Directions for this task »
Write out the items word for word, starting at the line that contains "Given: Open NFT и Ga... breadcrumb item" and continuing through the last of the items. Leave the pictures out.

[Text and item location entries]
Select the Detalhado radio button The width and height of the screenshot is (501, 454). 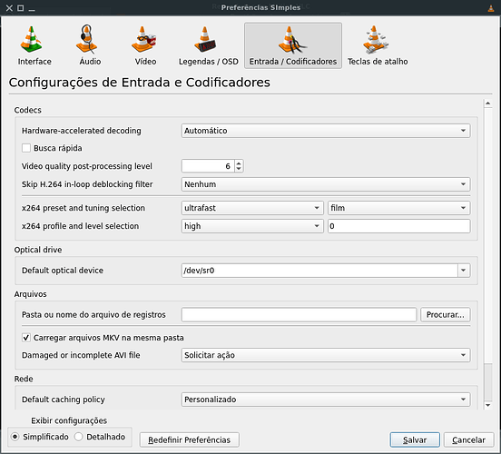tap(79, 437)
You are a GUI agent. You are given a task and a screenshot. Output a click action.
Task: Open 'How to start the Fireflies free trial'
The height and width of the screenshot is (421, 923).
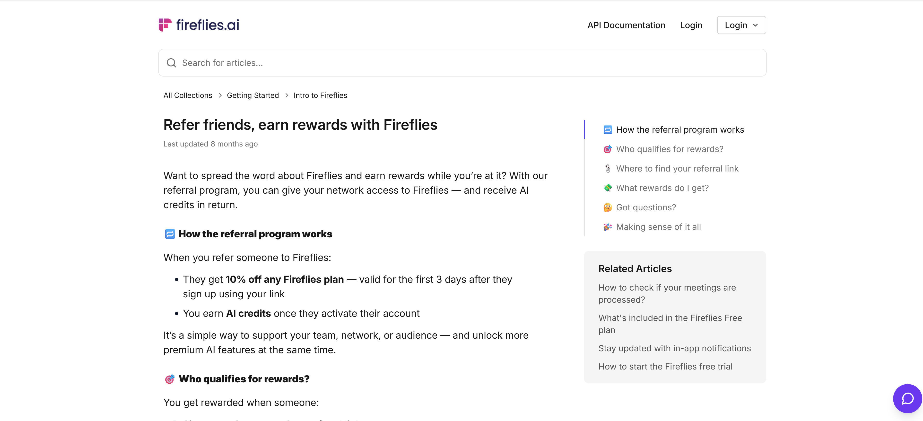665,366
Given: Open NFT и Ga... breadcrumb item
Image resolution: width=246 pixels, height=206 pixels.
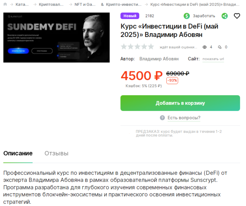Looking at the screenshot, I should tap(85, 4).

Written solution »
Given: Open NFT и Ga... breadcrumb item
Image resolution: width=246 pixels, height=206 pixels.
Looking at the screenshot, I should tap(85, 4).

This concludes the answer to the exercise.